[Items from a data source]
-------------------------

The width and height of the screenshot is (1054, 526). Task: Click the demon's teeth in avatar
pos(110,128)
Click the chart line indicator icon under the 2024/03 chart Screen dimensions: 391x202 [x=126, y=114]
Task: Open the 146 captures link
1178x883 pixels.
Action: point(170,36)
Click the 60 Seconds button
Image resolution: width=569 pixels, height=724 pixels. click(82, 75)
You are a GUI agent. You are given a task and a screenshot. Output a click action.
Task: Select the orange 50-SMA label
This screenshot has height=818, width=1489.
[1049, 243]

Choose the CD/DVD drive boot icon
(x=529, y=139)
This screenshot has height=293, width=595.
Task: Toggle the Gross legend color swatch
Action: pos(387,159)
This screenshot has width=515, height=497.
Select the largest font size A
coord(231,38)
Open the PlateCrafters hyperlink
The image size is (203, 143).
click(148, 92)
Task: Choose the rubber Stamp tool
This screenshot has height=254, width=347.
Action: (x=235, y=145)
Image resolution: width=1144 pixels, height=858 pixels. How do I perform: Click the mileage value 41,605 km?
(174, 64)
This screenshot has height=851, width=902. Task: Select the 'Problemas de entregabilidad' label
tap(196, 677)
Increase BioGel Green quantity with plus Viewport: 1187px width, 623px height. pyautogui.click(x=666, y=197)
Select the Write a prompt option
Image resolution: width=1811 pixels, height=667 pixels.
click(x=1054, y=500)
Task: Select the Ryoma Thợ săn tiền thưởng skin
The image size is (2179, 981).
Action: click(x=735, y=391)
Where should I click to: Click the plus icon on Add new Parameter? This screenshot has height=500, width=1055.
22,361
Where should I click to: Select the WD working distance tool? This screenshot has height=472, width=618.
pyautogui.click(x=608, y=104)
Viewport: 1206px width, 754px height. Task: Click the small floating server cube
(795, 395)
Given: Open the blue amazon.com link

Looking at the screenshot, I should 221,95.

-------------------------

*Problem:* Beginning with the line that contains "This screenshot has height=254, width=347.", quote each line exactly through the last line of the entries above, and nothing beyond them.

*Response:*
This screenshot has height=254, width=347.
Action: (x=235, y=145)
Image resolution: width=1144 pixels, height=858 pixels. How do I perform: Click the mileage value 41,605 km?
(174, 64)
This screenshot has height=851, width=902. Task: Select the 'Problemas de entregabilidad' label
tap(196, 677)
Increase BioGel Green quantity with plus Viewport: 1187px width, 623px height. pyautogui.click(x=666, y=197)
Select the Write a prompt option
Image resolution: width=1811 pixels, height=667 pixels.
click(x=1054, y=500)
Task: Select the Ryoma Thợ săn tiền thưởng skin
The image size is (2179, 981).
Action: click(x=735, y=391)
Where should I click to: Click the plus icon on Add new Parameter? This screenshot has height=500, width=1055.
22,361
Where should I click to: Select the WD working distance tool? This screenshot has height=472, width=618.
pyautogui.click(x=608, y=104)
Viewport: 1206px width, 754px height. Task: Click the small floating server cube
(795, 395)
Given: Open the blue amazon.com link

Looking at the screenshot, I should 221,95.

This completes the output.